WHAT THE TASK ASKS
Write out every line of the data below exactly as given.

Data extracted from a collection

....

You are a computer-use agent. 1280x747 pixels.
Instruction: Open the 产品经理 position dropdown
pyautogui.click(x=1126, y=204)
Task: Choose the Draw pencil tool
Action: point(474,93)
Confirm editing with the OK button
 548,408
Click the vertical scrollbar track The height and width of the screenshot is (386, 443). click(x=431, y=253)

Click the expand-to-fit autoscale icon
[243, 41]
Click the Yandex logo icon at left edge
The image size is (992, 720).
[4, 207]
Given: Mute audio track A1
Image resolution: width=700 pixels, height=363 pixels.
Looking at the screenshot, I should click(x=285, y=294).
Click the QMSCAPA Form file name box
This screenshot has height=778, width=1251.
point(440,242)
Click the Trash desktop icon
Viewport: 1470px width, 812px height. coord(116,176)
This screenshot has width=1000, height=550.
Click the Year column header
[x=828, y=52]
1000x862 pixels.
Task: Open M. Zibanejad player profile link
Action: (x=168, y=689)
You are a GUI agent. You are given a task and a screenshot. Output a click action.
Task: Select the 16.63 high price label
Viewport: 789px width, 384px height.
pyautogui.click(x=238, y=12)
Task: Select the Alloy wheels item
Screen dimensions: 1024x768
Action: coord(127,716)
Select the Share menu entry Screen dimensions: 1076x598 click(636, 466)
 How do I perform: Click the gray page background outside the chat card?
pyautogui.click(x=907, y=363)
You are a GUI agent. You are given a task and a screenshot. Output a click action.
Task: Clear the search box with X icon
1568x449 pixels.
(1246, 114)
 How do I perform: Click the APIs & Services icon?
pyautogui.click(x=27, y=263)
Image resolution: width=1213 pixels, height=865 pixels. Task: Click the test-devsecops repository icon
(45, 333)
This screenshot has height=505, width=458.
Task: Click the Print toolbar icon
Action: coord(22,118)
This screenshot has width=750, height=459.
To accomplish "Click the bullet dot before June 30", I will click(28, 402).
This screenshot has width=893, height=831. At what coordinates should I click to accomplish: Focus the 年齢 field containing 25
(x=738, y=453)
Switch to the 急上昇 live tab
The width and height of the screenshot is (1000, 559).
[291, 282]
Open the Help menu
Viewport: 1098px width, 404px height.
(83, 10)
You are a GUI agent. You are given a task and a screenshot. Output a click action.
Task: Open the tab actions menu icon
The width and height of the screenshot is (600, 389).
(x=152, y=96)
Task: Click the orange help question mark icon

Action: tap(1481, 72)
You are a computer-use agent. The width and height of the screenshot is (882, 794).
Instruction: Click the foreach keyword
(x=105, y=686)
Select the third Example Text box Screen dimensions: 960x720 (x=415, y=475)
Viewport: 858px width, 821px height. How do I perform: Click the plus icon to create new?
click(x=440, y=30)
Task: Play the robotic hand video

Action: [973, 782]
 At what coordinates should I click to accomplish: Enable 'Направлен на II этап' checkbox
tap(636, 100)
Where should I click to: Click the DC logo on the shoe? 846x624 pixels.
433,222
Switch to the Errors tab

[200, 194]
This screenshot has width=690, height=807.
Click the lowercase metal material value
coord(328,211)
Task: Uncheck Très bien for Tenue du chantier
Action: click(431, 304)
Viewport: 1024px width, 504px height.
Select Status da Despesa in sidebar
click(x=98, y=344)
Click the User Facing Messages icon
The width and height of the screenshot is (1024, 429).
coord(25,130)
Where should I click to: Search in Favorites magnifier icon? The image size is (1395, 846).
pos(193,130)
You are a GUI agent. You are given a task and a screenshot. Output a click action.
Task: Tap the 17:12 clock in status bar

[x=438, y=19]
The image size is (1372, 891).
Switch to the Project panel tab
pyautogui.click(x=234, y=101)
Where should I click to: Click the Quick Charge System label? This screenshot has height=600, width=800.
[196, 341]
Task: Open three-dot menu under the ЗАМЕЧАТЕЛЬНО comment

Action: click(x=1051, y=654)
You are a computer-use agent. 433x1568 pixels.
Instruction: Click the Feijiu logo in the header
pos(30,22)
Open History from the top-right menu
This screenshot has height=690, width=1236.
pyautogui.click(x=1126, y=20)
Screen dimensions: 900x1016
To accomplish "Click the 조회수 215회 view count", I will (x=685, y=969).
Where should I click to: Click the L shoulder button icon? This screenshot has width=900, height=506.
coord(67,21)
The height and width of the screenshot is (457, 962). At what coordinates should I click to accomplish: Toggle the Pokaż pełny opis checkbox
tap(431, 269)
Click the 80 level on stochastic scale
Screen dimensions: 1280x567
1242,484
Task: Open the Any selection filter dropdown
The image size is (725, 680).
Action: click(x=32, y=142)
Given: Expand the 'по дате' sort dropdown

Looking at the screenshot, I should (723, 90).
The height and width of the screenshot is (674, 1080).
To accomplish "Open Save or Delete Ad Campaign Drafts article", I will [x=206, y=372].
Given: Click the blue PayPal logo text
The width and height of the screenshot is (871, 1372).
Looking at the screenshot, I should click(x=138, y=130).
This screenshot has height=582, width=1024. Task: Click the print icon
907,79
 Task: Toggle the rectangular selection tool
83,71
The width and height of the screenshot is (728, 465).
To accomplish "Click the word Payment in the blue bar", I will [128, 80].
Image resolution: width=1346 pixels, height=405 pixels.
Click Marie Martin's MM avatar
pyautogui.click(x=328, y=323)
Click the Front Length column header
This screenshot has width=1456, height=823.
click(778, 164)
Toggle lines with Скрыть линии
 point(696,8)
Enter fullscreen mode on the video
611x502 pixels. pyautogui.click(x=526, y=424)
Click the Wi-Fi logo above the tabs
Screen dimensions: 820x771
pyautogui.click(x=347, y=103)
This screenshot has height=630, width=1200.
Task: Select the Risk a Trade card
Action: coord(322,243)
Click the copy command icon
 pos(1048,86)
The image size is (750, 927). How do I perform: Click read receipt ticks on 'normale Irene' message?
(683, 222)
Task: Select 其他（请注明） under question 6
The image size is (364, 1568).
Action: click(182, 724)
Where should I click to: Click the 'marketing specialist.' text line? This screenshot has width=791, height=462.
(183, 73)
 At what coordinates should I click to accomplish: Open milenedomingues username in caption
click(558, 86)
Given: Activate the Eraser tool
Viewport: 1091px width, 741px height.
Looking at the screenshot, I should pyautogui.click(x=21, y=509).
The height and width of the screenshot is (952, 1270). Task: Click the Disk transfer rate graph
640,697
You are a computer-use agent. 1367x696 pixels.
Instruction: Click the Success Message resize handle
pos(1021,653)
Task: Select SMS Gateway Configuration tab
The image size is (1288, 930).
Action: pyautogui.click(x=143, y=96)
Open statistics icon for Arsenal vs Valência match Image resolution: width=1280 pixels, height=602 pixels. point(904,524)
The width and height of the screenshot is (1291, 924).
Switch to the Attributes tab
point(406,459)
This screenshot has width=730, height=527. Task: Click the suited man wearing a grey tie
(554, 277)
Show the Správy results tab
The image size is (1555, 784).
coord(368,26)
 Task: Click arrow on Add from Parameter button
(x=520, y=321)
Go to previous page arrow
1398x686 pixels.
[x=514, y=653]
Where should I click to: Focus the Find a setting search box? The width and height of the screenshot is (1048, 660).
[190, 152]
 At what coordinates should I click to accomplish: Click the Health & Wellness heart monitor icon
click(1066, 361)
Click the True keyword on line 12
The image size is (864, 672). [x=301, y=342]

....

ANSWER BELOW
You are a computer-use agent. 1280x747 pixels.
Instruction: Open the 产品经理 position dropdown
pyautogui.click(x=1126, y=204)
Task: Choose the Draw pencil tool
Action: point(474,93)
Confirm editing with the OK button
 548,408
Click the vertical scrollbar track The height and width of the screenshot is (386, 443). click(x=431, y=253)

Click the expand-to-fit autoscale icon
[243, 41]
Click the Yandex logo icon at left edge
The image size is (992, 720).
[4, 207]
Given: Mute audio track A1
Image resolution: width=700 pixels, height=363 pixels.
Looking at the screenshot, I should click(x=285, y=294).
Click the QMSCAPA Form file name box
This screenshot has height=778, width=1251.
point(440,242)
Click the Trash desktop icon
Viewport: 1470px width, 812px height. coord(116,176)
This screenshot has width=1000, height=550.
Click the Year column header
[x=828, y=52]
1000x862 pixels.
Task: Open M. Zibanejad player profile link
Action: (x=168, y=689)
You are a GUI agent. You are given a task and a screenshot. Output a click action.
Task: Select the 16.63 high price label
Viewport: 789px width, 384px height.
pyautogui.click(x=238, y=12)
Task: Select the Alloy wheels item
Screen dimensions: 1024x768
Action: coord(127,716)
Select the Share menu entry Screen dimensions: 1076x598 click(636, 466)
 How do I perform: Click the gray page background outside the chat card?
pyautogui.click(x=907, y=363)
You are a GUI agent. You are given a task and a screenshot. Output a click action.
Task: Clear the search box with X icon
1568x449 pixels.
(1246, 114)
 How do I perform: Click the APIs & Services icon?
pyautogui.click(x=27, y=263)
Image resolution: width=1213 pixels, height=865 pixels. Task: Click the test-devsecops repository icon
(45, 333)
This screenshot has height=505, width=458.
Task: Click the Print toolbar icon
Action: coord(22,118)
This screenshot has width=750, height=459.
To accomplish "Click the bullet dot before June 30", I will click(28, 402).
This screenshot has width=893, height=831. At what coordinates should I click to accomplish: Focus the 年齢 field containing 25
(x=738, y=453)
Switch to the 急上昇 live tab
The width and height of the screenshot is (1000, 559).
[291, 282]
Open the Help menu
Viewport: 1098px width, 404px height.
(83, 10)
You are a GUI agent. You are given a task and a screenshot. Output a click action.
Task: Open the tab actions menu icon
The width and height of the screenshot is (600, 389).
(x=152, y=96)
Task: Click the orange help question mark icon

Action: tap(1481, 72)
You are a computer-use agent. The width and height of the screenshot is (882, 794).
Instruction: Click the foreach keyword
(x=105, y=686)
Select the third Example Text box Screen dimensions: 960x720 (x=415, y=475)
Viewport: 858px width, 821px height. How do I perform: Click the plus icon to create new?
click(x=440, y=30)
Task: Play the robotic hand video

Action: [973, 782]
 At what coordinates should I click to accomplish: Enable 'Направлен на II этап' checkbox
tap(636, 100)
Where should I click to: Click the DC logo on the shoe? 846x624 pixels.
433,222
Switch to the Errors tab

[200, 194]
This screenshot has width=690, height=807.
Click the lowercase metal material value
coord(328,211)
Task: Uncheck Très bien for Tenue du chantier
Action: click(431, 304)
Viewport: 1024px width, 504px height.
Select Status da Despesa in sidebar
click(x=98, y=344)
Click the User Facing Messages icon
The width and height of the screenshot is (1024, 429).
coord(25,130)
Where should I click to: Search in Favorites magnifier icon? The image size is (1395, 846).
pos(193,130)
You are a GUI agent. You are given a task and a screenshot. Output a click action.
Task: Tap the 17:12 clock in status bar

[x=438, y=19]
The image size is (1372, 891).
Switch to the Project panel tab
pyautogui.click(x=234, y=101)
Where should I click to: Click the Quick Charge System label? This screenshot has height=600, width=800.
[196, 341]
Task: Open three-dot menu under the ЗАМЕЧАТЕЛЬНО comment

Action: click(x=1051, y=654)
You are a computer-use agent. 433x1568 pixels.
Instruction: Click the Feijiu logo in the header
pos(30,22)
Open History from the top-right menu
This screenshot has height=690, width=1236.
pyautogui.click(x=1126, y=20)
Screen dimensions: 900x1016
To accomplish "Click the 조회수 215회 view count", I will (x=685, y=969).
Where should I click to: Click the L shoulder button icon? This screenshot has width=900, height=506.
coord(67,21)
The height and width of the screenshot is (457, 962). At what coordinates should I click to accomplish: Toggle the Pokaż pełny opis checkbox
tap(431, 269)
Click the 80 level on stochastic scale
Screen dimensions: 1280x567
1242,484
Task: Open the Any selection filter dropdown
The image size is (725, 680).
Action: click(x=32, y=142)
Given: Expand the 'по дате' sort dropdown

Looking at the screenshot, I should (723, 90).
The height and width of the screenshot is (674, 1080).
To accomplish "Open Save or Delete Ad Campaign Drafts article", I will [x=206, y=372].
Given: Click the blue PayPal logo text
The width and height of the screenshot is (871, 1372).
Looking at the screenshot, I should click(x=138, y=130).
This screenshot has height=582, width=1024. Task: Click the print icon
907,79
 Task: Toggle the rectangular selection tool
83,71
The width and height of the screenshot is (728, 465).
To accomplish "Click the word Payment in the blue bar", I will [128, 80].
Image resolution: width=1346 pixels, height=405 pixels.
Click Marie Martin's MM avatar
pyautogui.click(x=328, y=323)
Click the Front Length column header
This screenshot has width=1456, height=823.
click(778, 164)
Toggle lines with Скрыть линии
 point(696,8)
Enter fullscreen mode on the video
611x502 pixels. pyautogui.click(x=526, y=424)
Click the Wi-Fi logo above the tabs
Screen dimensions: 820x771
pyautogui.click(x=347, y=103)
This screenshot has height=630, width=1200.
Task: Select the Risk a Trade card
Action: coord(322,243)
Click the copy command icon
 pos(1048,86)
The image size is (750, 927). How do I perform: Click read receipt ticks on 'normale Irene' message?
(683, 222)
Task: Select 其他（请注明） under question 6
The image size is (364, 1568).
Action: click(182, 724)
Where should I click to: Click the 'marketing specialist.' text line? This screenshot has width=791, height=462.
(183, 73)
 At what coordinates should I click to accomplish: Open milenedomingues username in caption
click(558, 86)
Given: Activate the Eraser tool
Viewport: 1091px width, 741px height.
Looking at the screenshot, I should pyautogui.click(x=21, y=509).
The height and width of the screenshot is (952, 1270). Task: Click the Disk transfer rate graph
640,697
You are a computer-use agent. 1367x696 pixels.
Instruction: Click the Success Message resize handle
pos(1021,653)
Task: Select SMS Gateway Configuration tab
The image size is (1288, 930).
Action: pyautogui.click(x=143, y=96)
Open statistics icon for Arsenal vs Valência match Image resolution: width=1280 pixels, height=602 pixels. point(904,524)
The width and height of the screenshot is (1291, 924).
Switch to the Attributes tab
point(406,459)
This screenshot has width=730, height=527. Task: Click the suited man wearing a grey tie
(554, 277)
Show the Správy results tab
The image size is (1555, 784).
coord(368,26)
 Task: Click arrow on Add from Parameter button
(x=520, y=321)
Go to previous page arrow
1398x686 pixels.
[x=514, y=653]
Where should I click to: Focus the Find a setting search box? The width and height of the screenshot is (1048, 660).
[190, 152]
 At what coordinates should I click to accomplish: Click the Health & Wellness heart monitor icon
click(1066, 361)
Click the True keyword on line 12
The image size is (864, 672). [x=301, y=342]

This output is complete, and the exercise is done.